Una cosa sono le elezioni europee con cui si è chiamati a scegliere non la politica nazionale, ma il Parlamento Europeo, cosa diversa sono le elezioni nazionali dove si è chiamati a scegliere il Parlamento che successivamente accorderà la fiducia a chi il Presidente della Repubblica affida l’incarico di formare il governo, tenuto conto dei risultati quantitativi dei voti espressi nell’urna.
Winston Churchill in una elezione inglese prese solo due voti di maggioranza e a chi gli faceva notare che era rischioso governare con un così esiguo scarto, rispose tranquillo e sarcastico: in democrazia uno dei due voti è di troppo. Come a dire che in democrazia non bisogna mai mischiare le pere con le mele, le nespole con le arance e le europee con le votazioni interne. Strana democrazia quella che cambia piani e modelli a piacimento o secondo i risultati, come aggrada agli apparenti vincitori.

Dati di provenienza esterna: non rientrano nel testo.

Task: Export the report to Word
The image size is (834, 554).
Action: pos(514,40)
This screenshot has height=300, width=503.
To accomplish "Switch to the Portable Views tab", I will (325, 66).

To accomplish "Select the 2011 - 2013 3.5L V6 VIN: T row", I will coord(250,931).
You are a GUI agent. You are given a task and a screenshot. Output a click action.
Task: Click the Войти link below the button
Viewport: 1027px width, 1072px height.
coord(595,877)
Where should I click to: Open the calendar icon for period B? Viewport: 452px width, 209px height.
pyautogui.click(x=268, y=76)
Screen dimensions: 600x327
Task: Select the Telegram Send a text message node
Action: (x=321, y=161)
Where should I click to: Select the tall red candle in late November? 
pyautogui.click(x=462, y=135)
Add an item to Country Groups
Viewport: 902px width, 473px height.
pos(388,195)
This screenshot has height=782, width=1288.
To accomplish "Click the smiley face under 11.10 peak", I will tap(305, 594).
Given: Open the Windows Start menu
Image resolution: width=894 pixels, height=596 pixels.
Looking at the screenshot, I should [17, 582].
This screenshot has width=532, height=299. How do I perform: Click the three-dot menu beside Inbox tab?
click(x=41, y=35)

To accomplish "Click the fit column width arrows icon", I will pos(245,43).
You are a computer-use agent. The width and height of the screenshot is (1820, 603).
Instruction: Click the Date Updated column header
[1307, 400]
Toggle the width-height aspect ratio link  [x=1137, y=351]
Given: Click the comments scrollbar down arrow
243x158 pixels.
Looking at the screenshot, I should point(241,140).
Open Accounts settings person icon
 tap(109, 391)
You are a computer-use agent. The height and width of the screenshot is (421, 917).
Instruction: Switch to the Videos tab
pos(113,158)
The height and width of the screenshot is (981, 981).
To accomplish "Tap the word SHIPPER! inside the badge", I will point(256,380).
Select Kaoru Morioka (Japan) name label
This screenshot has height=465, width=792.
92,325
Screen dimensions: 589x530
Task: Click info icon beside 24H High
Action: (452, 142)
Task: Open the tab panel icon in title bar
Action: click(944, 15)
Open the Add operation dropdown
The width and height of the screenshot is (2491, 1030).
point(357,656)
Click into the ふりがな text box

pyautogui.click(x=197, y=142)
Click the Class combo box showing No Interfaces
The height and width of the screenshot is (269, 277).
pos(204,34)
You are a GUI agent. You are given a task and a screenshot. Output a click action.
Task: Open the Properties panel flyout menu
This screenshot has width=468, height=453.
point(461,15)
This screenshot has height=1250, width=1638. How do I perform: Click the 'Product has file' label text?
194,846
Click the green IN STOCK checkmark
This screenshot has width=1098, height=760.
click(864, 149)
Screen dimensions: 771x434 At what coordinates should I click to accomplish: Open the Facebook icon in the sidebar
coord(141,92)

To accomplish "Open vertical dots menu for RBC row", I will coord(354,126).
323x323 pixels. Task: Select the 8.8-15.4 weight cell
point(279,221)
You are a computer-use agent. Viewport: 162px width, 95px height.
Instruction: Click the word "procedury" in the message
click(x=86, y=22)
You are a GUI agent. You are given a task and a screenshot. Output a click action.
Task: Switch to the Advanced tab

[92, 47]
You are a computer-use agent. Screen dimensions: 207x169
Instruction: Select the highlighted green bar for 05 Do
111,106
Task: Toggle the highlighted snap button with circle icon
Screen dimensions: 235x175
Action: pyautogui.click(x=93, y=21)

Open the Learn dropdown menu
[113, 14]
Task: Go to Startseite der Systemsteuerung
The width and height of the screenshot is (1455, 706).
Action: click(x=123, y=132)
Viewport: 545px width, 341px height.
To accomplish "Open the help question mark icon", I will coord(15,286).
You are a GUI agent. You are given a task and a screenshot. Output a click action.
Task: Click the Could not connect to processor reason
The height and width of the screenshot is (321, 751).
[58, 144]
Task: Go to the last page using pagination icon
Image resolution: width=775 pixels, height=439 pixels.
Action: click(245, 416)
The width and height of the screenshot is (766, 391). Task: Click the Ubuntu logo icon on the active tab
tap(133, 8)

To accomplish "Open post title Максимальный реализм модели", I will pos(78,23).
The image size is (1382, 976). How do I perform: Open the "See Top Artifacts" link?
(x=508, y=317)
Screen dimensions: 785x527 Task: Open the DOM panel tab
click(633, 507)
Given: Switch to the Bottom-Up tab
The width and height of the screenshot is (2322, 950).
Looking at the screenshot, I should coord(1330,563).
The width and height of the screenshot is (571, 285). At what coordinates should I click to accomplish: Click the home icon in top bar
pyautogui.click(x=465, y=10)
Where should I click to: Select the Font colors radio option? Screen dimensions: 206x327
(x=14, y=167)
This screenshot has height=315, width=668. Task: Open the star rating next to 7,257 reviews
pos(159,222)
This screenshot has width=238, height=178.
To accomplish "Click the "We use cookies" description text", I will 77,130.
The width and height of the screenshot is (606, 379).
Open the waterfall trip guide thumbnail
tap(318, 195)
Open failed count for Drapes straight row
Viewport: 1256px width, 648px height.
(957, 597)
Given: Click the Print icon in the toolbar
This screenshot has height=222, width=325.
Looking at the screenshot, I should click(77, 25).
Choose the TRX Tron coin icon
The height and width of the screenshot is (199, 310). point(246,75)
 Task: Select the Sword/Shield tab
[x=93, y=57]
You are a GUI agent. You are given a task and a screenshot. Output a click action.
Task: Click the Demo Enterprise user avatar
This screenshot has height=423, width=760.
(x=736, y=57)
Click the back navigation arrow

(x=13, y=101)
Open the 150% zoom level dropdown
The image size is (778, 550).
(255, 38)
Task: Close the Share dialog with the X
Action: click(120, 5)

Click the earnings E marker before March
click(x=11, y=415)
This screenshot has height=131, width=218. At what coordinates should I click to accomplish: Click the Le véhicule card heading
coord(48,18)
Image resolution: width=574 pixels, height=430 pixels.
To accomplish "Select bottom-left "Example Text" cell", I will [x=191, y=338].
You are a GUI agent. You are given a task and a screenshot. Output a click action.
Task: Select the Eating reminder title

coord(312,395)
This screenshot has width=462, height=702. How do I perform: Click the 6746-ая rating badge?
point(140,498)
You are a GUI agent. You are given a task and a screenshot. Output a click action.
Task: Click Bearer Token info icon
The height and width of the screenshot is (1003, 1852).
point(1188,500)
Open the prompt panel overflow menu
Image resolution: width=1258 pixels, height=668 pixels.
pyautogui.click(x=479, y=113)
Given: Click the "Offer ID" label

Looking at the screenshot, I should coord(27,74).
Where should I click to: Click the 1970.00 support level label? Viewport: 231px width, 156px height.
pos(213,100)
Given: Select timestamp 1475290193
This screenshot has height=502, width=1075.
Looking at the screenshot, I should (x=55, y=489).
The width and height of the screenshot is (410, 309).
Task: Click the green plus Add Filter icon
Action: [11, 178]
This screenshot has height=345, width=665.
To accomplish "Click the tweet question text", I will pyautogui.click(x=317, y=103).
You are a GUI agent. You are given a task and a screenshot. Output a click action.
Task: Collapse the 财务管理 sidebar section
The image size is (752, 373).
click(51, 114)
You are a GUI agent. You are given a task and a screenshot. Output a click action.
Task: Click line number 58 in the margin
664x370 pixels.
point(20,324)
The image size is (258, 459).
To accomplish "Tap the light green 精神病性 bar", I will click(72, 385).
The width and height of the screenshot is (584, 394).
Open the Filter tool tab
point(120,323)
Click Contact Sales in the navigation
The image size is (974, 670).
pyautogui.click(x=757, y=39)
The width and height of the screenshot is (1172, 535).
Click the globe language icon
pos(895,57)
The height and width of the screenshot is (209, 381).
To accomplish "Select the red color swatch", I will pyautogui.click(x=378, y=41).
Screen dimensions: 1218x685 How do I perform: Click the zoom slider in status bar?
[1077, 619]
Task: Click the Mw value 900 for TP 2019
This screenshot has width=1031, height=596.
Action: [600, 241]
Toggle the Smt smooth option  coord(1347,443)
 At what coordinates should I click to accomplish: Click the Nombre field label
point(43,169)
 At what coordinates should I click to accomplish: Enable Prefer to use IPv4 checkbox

Sempre che lo voglia e abbia tempo, chi vuole può leggere la mia riflessione (una cartella), pubblicata sul Il Fatto Quotidiano on line del 27 maggio 2019, col titolo: Europee 2019, Gli Italiani hanno votato senza ragionare. La pagheranno amaramente
Poi ognuno tiri le proprie conclusioni, ma ha poco da gioire. Anzi… «non ci resta che piangere» con Troisi, e purtroppo senza di lui.